Desha Delteil (March 18, 1899 - July 17, 1980) was a Slovenia-born dancer and artists' model.

==Biography==
She was born Desha Eva Podgoršek in Ljubljana, Austria-Hungary (present-day Ljubljana, Slovenia), emigrated to the US with her sister Leja in 1913 and studied under Michel Fokine, eventually becoming first dancer in his company. In 1920 she appeared in a solo short movie, The Bubble, which was about a young girl dancing with a balloon, and was an uncredited cabaret dancer in the 1924 motion picture Isn't Life Wonderful. A few years later, her "bubble dance" in the 1929 Hollywood musical Glorifying the American Girl made her well known.

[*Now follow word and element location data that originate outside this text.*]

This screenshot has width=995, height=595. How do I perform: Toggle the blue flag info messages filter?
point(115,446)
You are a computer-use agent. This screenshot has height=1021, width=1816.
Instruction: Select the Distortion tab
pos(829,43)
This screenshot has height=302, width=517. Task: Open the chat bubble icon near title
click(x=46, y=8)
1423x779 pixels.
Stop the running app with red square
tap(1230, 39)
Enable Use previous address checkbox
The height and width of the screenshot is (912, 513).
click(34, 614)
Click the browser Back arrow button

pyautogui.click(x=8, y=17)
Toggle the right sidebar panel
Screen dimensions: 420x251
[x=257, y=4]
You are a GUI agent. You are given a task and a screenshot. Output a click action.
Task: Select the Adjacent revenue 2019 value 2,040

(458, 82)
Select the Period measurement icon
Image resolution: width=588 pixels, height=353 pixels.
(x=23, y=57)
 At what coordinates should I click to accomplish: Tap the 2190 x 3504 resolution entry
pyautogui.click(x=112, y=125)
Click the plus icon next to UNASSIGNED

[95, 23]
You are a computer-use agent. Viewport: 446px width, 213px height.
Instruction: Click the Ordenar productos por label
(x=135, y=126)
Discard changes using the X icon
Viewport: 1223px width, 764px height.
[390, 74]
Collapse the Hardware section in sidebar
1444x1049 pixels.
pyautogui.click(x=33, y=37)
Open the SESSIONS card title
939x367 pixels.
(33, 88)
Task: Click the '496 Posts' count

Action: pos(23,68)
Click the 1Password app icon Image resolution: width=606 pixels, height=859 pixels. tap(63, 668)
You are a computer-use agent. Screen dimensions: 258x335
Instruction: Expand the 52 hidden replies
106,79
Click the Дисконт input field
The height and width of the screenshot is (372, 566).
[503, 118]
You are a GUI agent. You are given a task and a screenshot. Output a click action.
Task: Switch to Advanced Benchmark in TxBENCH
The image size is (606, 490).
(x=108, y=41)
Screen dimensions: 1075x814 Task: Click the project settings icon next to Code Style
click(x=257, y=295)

In 1916, she was hired to pose for sculptor Harriet Whitney Frishmuth and modeled for several of Frishmuth's female bronzes, one of which Frishmuth entitled Desha. She became Frishmuth's favorite model, posing not only for a number of her best pieces but also for her studio art classes. She is known to have posed for The Vine and Roses of Yesterday, and is presumed to have posed for The Hunt based on similarities of form and figure. Delteil modeled for other artists as well, being highly valued for her ability to hold difficult poses for extended periods. She was an early model for the well known photographer Nickolas Muray (1892–1965), who was for a short time her brother-in-law.

==Personal life==

She married Jean Henry Raoul Delteil, known as Jean Myrio, another classically trained dancer from Fokine's company. In the 1930s she and Myrio performed at a number of nightclubs in Paris and London, and their dance interpretation of George Gershwin's Rhapsody in Blue at the Kit-Cat Club was recorded in a Pathé motion picture review. In 1939 they worked at the Casino de Paris together with Josephine Baker. Jean had a small house in the Dordogne where Maurice Chevalier, with friends Baker and Nita Raya, were hidden from German invaders during World War II. After the war, Desha and her husband established the first classical dance school in the French town of Bergerac, Dordogne. A French source claims she died in 1980 and is buried in Bergerac.